Глава четвертая ПЕРВАЯ ПОБЕДА

Борис Петрович подозвал сына к карте и, ткнув в нее пальцем, сказал:

— Вот, Миша, Ряпнина мыза. Гарнизон здесь не столь велик. Даю тебе одиннадцать полков, это будет, пожалуй, раз в пять больше, чем у шведа. Потрудись, сынок. С Богом!

Шереметев перекрестил сына, толкнул ласково в плечо. И когда тот вышел, подозвал к карте Корсакова.

— Тебе, полковник, в это время надо атаковать мызу Рауге. Вот она. Надеюсь, не заблудишься?

— Что вы, Борис Петрович, чай, не впервой.

— Вот именно, не впервой блукать. У тебя будет три полка, для Рауге вполне достаточно, там, сказывают, даже и пушек нет.

В эту вылазку Шереметев решил сам не ходить, надо было принимать новые драгунские полки, а у Бориса Петровича была привычка дотошно вникать в самые мелкие детали. Он мог придраться к ослабленной или надорванной подпруге, заставить перековать коня, не случайно заглазно драгуны иногда называли его «всякой бочке затычка».

А накануне, принимая драгунский полк Жданова, Борис Петрович возмутился видом лошадей:

— И вы собираетесь на этих одрах итить в поход?

— С фуражом туго, — пытался оправдаться Михаил Жданов.

— Это вы мне говорите в сентябре, когда в лугах высятся сотни стогов. А что запоете зимой?

— Так у стогов есть хозяева.

— А вы в полку хозяин. Извольте откормить коней до кондиции.
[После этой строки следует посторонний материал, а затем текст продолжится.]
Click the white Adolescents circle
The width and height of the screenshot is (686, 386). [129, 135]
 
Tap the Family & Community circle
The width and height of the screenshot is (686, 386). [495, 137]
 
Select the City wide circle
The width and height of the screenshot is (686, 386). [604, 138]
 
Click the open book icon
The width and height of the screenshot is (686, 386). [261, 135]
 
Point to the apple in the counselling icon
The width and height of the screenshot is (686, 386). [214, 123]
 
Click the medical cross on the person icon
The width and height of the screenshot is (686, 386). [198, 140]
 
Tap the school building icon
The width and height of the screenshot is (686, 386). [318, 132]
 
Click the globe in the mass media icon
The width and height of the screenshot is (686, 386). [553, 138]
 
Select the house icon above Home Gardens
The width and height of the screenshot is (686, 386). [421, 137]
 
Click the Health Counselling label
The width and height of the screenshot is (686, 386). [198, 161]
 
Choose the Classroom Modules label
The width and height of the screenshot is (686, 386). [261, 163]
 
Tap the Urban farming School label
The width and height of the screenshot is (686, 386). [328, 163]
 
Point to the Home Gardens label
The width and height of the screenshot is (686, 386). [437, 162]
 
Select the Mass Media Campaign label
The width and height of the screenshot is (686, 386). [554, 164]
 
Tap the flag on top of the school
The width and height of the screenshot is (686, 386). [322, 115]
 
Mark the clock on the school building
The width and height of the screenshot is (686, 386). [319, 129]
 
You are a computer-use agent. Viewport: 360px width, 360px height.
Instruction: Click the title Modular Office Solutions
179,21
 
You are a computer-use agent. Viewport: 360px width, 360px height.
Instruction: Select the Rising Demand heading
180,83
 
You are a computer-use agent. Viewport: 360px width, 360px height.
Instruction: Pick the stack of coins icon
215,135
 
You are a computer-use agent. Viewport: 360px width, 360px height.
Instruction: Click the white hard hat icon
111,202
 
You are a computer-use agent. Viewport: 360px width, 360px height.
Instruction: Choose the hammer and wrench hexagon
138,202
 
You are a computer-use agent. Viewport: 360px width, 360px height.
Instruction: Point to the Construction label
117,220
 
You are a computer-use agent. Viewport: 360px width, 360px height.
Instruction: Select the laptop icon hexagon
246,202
Однако, воротившись в штаб, Шереметев распорядился отпустить полку Жданова двести мер овса. Не его пожалел — лошадей. Плохое состояние коней в каком-то полку всегда огорчало Бориса Петровича, отчего он более уважал казаков и калмыков, любивших коней и понимавших в них толк, хотя эти нерегулярные части отличались невысокой дисциплиной и своеволием. Но Шереметев многое прощал им именно из-за любви к лошадям. Поэтому после Нарвы он приблизил к себе казака Авдея Донцова, оказавшегося с ним рядом в самый тяжелый момент. А адъютанта Савелова упрекнул после того:

— Где тебя черти носили?

— Но, Борис Петрович, вы же сами к Бутурлину отправили.

— Тебе б надо было там досидеть до плена, дурак.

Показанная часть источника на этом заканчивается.